ИСХОДНЫЙ ОТРЫВОК:

■ ■ ■ ■

И все же Елисеев не может не отразить всю правду.
“Особенно тяжело стало нам на третий день плавания по Красному морю. Реомюр тогда даже в полночь показывал +28 (35 гр. по Цельсию. – М.И.), абсолютный штиль обусловливал страшную духоту и сырость воздуха. …Можно себе представить, какова атмосфера была тогда в трюмах, где спало несколько сот человек?! Не разбирались тогда ни пол, ни возраст, никто не стеснялся в одеянии, не только дети, но и взрослые ходили без рубах и, несмотря на то, обливались потом.
Самыми тяжелыми для нас днями были 7, 8 и 9 июля, когда с пустыни Аравии подул самум... Этот ветер не освежал, а буквально обжигал северных жителей, переходивших в июльские жары Красное море, накаляемое двумя пустынями. Июля 8 начались солнечные, или, скорее сказать, тепловые удары, под вечер почти одновременно пало трое человек в трюмах, с трудом … нам удалось отстоять их”.

■ ■ ■ ■

МАТЕРИАЛ:
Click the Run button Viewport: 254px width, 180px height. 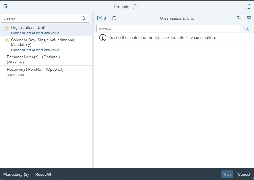(227, 174)
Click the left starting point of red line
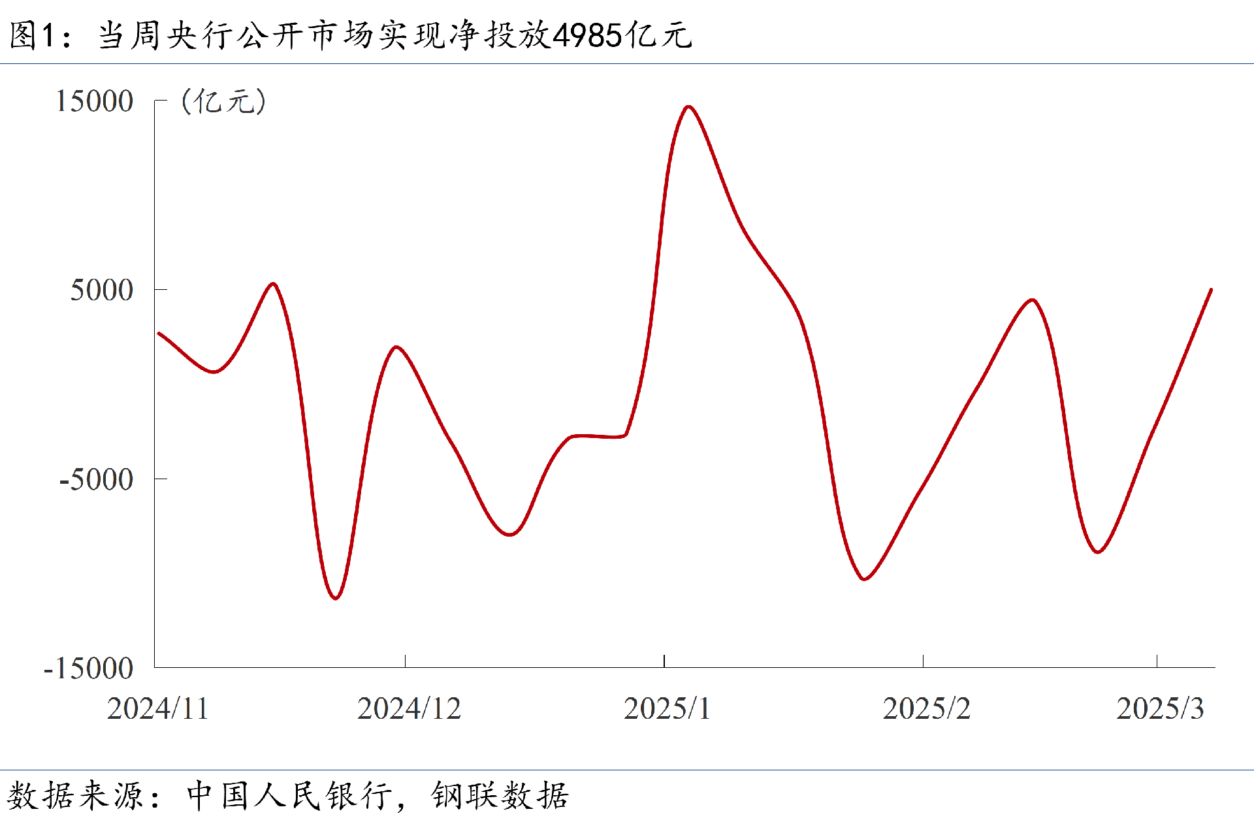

■ ■ ■ ■

ЦЕЛЬ A: Пожалуйста, извлеките дословно часть отрывка о плавании по Красному морю: начните со слов «И все же Елисеев» и остановитесь после слов «то, обливались потом.».
ЦЕЛЬ B: Какие дни названы самыми тяжелыми в отрывке о плавании по Красному морю?

ПРАВИЛЬНЫЙ ОТВЕТ A:
И все же Елисеев не может не отразить всю правду.
“Особенно тяжело стало нам на третий день плавания по Красному морю. Реомюр тогда даже в полночь показывал +28 (35 гр. по Цельсию. – М.И.), абсолютный штиль обусловливал страшную духоту и сырость воздуха. …Можно себе представить, какова атмосфера была тогда в трюмах, где спало несколько сот человек?! Не разбирались тогда ни пол, ни возраст, никто не стеснялся в одеянии, не только дети, но и взрослые ходили без рубах и, несмотря на то, обливались потом.

ПРАВИЛЬНЫЙ ОТВЕТ B: 7, 8 и 9 июля.